After all the coatings of varnish dries completely, prepare the surface for wood polish by sanding the surface of uneven or excessive varnish layers by using an emery paper. Wood polish is an oil or wax which help protect wood. Wood polish should be applied at least twice. Do not take and apply excessive polish on the surface. Little at a time is enough.
Now what many don't really know is the process of rubbing real smooth metal, preferably stainless steel at the end. Rubbing smooth metal on the wooden surfaces supresses all the wooden grains and makes the surface as smooth as melted butter. The process of smoothing and leveling intermediate layers of finish is known as cutting back. This is done with the help of steel wool. If one could get the steel wool then that's great, otherwise, a smooth steel metal piece is also fine.
Step 11: Putting All Parts Together on the Wall
After all the hard work, it's now time to assemble all parts together and finally put the shelf on the wall.

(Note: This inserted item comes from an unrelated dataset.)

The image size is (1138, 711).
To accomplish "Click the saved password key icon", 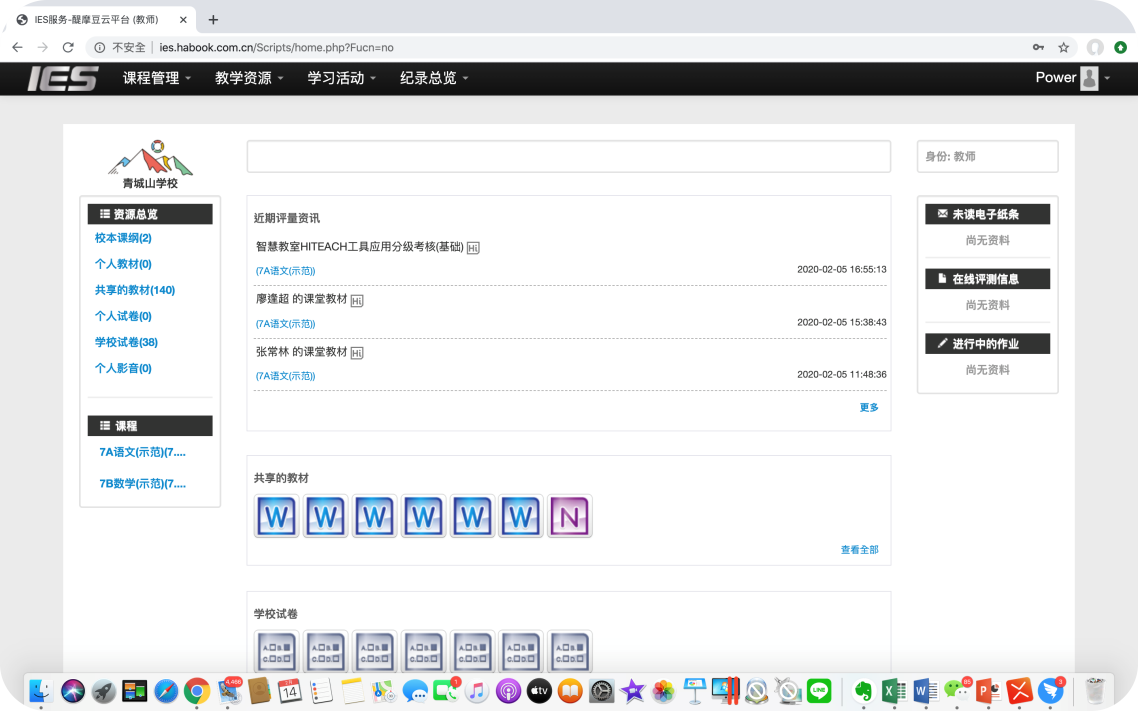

The first and the only part to go on the wall using screws and drill holes on the wall is the rail. Each unit should be installed on a flat and smooth wall surface with enough strength and structure to support the weight of the shelves. Use countersunk, flat head mounting hardware appropriate for the wall material. Attach the rail to a smooth and flat wall surface.
Starting from one end of the rail, slide over and attach one pivot using a flat head screw. Starting from the opposite end of the rail, slide over the rail cover followed by another pivot. Position the shelf (bottom facing down) between the two pivots and slide the pivot pins into the matching pivot holes. Insert a flat head screw into the pivot and tighten. Continue the steps if more such shelves are there.
Its normal for all shelves not to lay completely flat and even. However, the set screws beneath the rail cover can be tightened to raise and adjust the shelf that is too low. Slightly tighten each set screw a bit at a time until the shelf is at the desired height.
The shelf is finally put up on the wall.